When creating dashboards, the following best practices apply
Content packs usually contain a minimum of three dashboards. The best practice is to start with an overview dashboards to provide high-level information about the events for a particular product or application. In addition to the overview dashboards, dashboards should be created based on logical groupings of events. The logical groupings are product-specific or application-specific, but some common approaches are performance, faults, and auditing. It is also common to create dashboards for a component, like disk and controller. With the component approach, it is important to note that it is only effective if queries can be constructed to return results from specific components. If this is not possible, then the logical approach is recommended.
When you name dashboards, make the title generic and avoid adding product-specific or application- specific names unless being used in a component specific fashion. For example, in the VMware - vSphere content pack, there is a dashboard groups called ESX/ESXi instead of VMware ESX/ESXi.
Dashboards must contain a minimum of three dashboard widgets and a maximum of six dashboard widgets. With any less than three dashboard widgets the amount of knowledge that can be attained by dashboards is minimal. In addition, having a lot of dashboards with only a limited amount of dashboard widgets requires a user to switch between different pages and does not provide information in a coherent way.

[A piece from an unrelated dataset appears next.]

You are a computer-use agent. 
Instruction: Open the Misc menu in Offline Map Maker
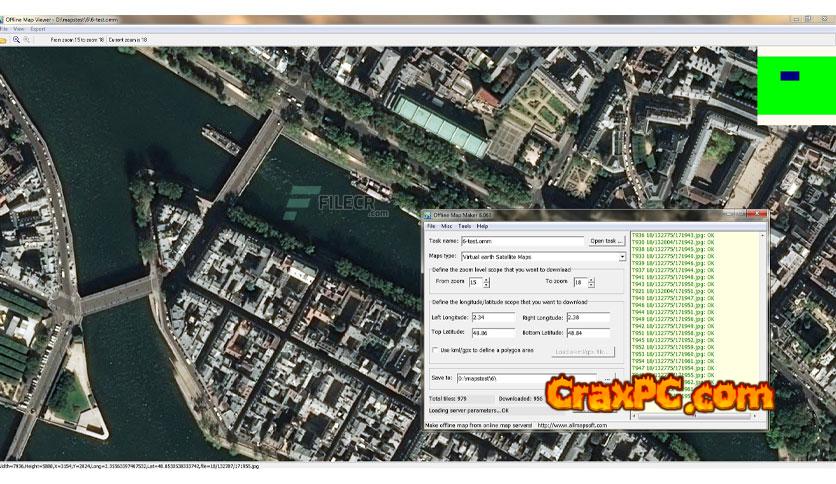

Conversely, any more than six dashboard widgets for dashboards can have negative impact. You might get too much information that might be confusing. Too many widgets require intense usage of your system resources, as each widget is a query that must be run against the system.
When you include more than six dashboard widgets in dashboards, you must separate the information and create multiple dashboards. If a dashboard widget is applicable to one or more dashboards, create the widget in each applicable dashboards.
Dashboard filters can be used to drill down to specific events. The filters function similar to the filters on the Interactive Analytics page and leverage fields to drill down. Every dashboard should have at least one dashboard filter, typically with the hostname field, but up to five fields can be added to each dashboard.
The field added should be used by the majority of widgets on a given dashboard so that if the dashboard filter is used, most of the widgets return results. Examples of dashboard filters could include a severity field, a user field, or even a component field.
The field and the operator used by the dashboard filter will be saved in an exported content pack. Any value used by a dashboard filter will not be saved during export as the value is likely to be specific to an environment and not generic to all environments.